Andrew has more to add here, but here' some ideas I'd like to share.
Today type constraint expressions are compared to datatypes as a post-process. I'd like to support more operators on types that return types, so that type expressions have datatypes at every node. A type constraint can then be checked by seeing if an argument's datatype is a subtype of the constraint, without traversing expression trees.
I haven't thought about sub-typing as in traditional class inheritance. I think we should keep Rune compatible with such an upgrade, but it is not needed for the initial bootstrap. If someone wants to dive in and build it, however, they are free to.

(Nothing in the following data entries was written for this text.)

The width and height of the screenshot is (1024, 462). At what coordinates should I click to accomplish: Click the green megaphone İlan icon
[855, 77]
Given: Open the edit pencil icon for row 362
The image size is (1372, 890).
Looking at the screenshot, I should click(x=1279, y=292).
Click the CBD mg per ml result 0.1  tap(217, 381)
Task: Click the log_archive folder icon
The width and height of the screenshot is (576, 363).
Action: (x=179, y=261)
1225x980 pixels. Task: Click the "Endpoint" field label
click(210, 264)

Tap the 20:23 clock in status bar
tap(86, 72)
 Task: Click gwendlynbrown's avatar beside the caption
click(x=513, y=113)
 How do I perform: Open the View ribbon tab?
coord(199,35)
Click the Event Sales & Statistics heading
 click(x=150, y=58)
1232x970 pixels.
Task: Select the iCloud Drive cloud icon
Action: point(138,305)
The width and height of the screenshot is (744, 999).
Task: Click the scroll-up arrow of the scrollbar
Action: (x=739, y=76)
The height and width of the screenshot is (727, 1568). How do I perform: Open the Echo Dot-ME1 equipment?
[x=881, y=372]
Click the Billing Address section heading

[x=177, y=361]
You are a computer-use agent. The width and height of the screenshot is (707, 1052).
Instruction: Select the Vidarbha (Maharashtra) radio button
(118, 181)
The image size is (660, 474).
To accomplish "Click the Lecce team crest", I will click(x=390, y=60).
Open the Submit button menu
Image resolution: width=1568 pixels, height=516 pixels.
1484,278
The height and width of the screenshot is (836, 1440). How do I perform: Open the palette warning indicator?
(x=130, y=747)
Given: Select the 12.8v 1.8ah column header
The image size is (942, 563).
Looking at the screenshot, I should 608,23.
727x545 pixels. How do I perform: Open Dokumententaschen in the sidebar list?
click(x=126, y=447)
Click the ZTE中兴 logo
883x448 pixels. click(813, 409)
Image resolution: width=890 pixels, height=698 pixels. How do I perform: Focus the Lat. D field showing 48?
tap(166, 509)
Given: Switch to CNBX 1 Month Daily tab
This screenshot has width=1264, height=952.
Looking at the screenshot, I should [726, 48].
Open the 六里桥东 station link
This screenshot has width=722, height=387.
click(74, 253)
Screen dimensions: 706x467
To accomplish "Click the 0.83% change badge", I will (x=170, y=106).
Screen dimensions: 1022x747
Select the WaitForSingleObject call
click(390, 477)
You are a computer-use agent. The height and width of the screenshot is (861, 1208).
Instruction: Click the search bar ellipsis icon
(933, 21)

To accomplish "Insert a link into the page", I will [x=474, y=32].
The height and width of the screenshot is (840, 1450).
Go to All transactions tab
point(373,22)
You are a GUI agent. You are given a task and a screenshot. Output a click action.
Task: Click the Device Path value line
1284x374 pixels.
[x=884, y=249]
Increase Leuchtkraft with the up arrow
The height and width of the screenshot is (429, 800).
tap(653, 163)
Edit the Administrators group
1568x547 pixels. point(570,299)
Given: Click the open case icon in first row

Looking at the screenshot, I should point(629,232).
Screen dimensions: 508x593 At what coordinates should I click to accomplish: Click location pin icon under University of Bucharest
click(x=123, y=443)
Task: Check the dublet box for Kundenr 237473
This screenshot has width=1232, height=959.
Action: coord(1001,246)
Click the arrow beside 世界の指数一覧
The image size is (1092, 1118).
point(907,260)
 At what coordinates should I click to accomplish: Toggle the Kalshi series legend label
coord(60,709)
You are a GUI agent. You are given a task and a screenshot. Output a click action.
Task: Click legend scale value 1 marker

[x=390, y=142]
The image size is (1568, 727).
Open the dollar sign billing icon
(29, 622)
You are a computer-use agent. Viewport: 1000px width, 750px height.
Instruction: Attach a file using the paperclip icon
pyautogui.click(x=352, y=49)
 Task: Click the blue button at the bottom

I'd also like to add an "isType" bit to the Paramspec class, which helps describe a function signature's parameters. There is hackish scheme in the C Rune compiler where variables are checked to see if they are used in any expressions as values, and if they are, the variable is marked as "instantiated". Non-instantiated parameters are not passed to the function, which is why we can pass types to functions without generating illegal LLVM IR code. Whether a parameter is a type vs a value should be part of the function signature. We should add type expression syntax to show that we expect a type, not a value. Maybe something like:
func newHashTable(keyType: Type, valueType: Type) -> HashTable<keyType, valueType> {
...
}
Maybe we could also convert a type constraint into a constraint that requires types rather than values, something like:
func printType(ty: matchtypes(Int | Uint | Float | string | bool)) {
typeswitch ty {
Int => ...
Uint => ...
Float => ...
string => ...
bool => ...
}
}
If we did something like this, then a "MatchesTypes" bit or something like that should be added to the Datatype class to indicate that the datatype matches only types, not values. This is in keeping with the idea above of using type operators to make new types rather than comparing datatypes to type constraint expressions as a post-process. This scheme would allow us to propagate type constraints just like propagating types.